Humboldt vertauschte aus guten Gründen sein Amt mit
dem Wiener Gesandtschaftsposten, und Nicolovius trat in Berlin
an seine Stelle. Dieser stand der Patriotengruppe innerlich
näher als sein Vorgänger. Er kannte die Meisten von Königsberg
her persönlich. Nicolovius war aus der Königsberger Lehre
Kants, Kraus, Scheffners, die ihn liebten,
hervorgegangen: gehörte jedoch keineswegs zu den gläubigen
Jüngern des kategorischen Imperativs oder gar der Berliner
Aufkärung. Nicht einmal mit dem unter Hardenbergs Kanzlerschaft
in den preußischen Staatsorganismus eindringenden Smithianismus
vermochte er sich zu befreunden.
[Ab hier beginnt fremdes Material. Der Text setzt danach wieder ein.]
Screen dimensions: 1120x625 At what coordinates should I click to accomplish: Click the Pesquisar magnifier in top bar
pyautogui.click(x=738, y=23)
Sehr wichtig dafür ist ein
Brief von ihm an Schön, aus Berlin den 1. December 1810,
also mitten aus den (oben geschilderten) politischen Kämpfen
heraus geschrieben, worin es heißt: Sehn Sie irgend
einen der Bessern, der mit Freuden jetzt thätig wäre? Ich
sehe keinen. Ich habe neulich Burke on the revolution
in France wieder gelesen. Dürfte man Auszüge in Zeitungen
<292:> einrücken lassen, ei wie würde das feige Geschlecht
erschrecken! Aber eia poppeia! Männer müssen wie Kinder eingelullt
oder mit der Ruthe geschreckt werden. Die Sätze klingen
fast, als habe sie ein Oppositionsmann in den Berliner Abendblättern
geschrieben. Nichtsdestoweniger führte Nivolovius, gemäß dem
auch geistigen Dingen innewohnenden Schwergewichte, die Geschäfte
seines Ressorts auf dem Wege weiter, welchen Humboldts
adminstrative Kraft ihnen vorgezeichnet hatte. Von Nicolovius
unter dem 18. September vollzogen, erschien Ende des
Monats als erstes Actenstück das Verzeichniß der Vorlesungen
für das Winterhalbjahr in deutscher Sprache. Darin daß die
Berliner Universität, um Nicolovius Ausdruck zu gebrauchen,
ein großes National-Institut sein solle und sei,
stimmten damals alle berufenen Partheien überein.